(Collected data entries)
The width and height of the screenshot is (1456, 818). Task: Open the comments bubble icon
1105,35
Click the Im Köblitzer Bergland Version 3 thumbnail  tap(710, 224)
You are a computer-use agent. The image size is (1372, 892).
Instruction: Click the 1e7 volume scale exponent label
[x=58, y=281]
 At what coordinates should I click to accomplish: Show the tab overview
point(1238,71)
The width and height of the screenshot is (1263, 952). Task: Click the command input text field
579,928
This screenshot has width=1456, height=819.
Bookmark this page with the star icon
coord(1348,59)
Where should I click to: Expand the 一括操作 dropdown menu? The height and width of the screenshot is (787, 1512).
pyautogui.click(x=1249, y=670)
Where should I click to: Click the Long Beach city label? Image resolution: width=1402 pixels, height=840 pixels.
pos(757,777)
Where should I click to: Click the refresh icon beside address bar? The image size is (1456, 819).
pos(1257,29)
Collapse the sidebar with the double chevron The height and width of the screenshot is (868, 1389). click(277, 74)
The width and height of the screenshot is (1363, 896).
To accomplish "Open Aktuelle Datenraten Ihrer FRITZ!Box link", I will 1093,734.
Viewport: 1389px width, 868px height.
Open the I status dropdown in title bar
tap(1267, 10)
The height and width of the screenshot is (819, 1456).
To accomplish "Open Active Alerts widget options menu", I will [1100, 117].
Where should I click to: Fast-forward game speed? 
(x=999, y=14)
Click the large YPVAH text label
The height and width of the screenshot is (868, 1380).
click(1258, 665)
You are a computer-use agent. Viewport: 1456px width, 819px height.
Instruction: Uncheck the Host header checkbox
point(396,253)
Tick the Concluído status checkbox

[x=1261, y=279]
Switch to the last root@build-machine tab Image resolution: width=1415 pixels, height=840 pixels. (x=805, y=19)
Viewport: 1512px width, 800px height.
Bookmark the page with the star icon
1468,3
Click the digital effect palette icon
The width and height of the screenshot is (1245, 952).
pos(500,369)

◆ **Task description**: An exact copy of the line containing "Where should I click to: Click the Long" and all lines after it, through the last line of the entries, is the required answer.

◆ **Problem solution**:
Where should I click to: Click the Long Beach city label? Image resolution: width=1402 pixels, height=840 pixels.
pos(757,777)
Where should I click to: Click the refresh icon beside address bar? The image size is (1456, 819).
pos(1257,29)
Collapse the sidebar with the double chevron The height and width of the screenshot is (868, 1389). click(277, 74)
The width and height of the screenshot is (1363, 896).
To accomplish "Open Aktuelle Datenraten Ihrer FRITZ!Box link", I will 1093,734.
Viewport: 1389px width, 868px height.
Open the I status dropdown in title bar
tap(1267, 10)
The height and width of the screenshot is (819, 1456).
To accomplish "Open Active Alerts widget options menu", I will [1100, 117].
Where should I click to: Fast-forward game speed? 
(x=999, y=14)
Click the large YPVAH text label
The height and width of the screenshot is (868, 1380).
click(1258, 665)
You are a computer-use agent. Viewport: 1456px width, 819px height.
Instruction: Uncheck the Host header checkbox
point(396,253)
Tick the Concluído status checkbox

[x=1261, y=279]
Switch to the last root@build-machine tab Image resolution: width=1415 pixels, height=840 pixels. (x=805, y=19)
Viewport: 1512px width, 800px height.
Bookmark the page with the star icon
1468,3
Click the digital effect palette icon
The width and height of the screenshot is (1245, 952).
pos(500,369)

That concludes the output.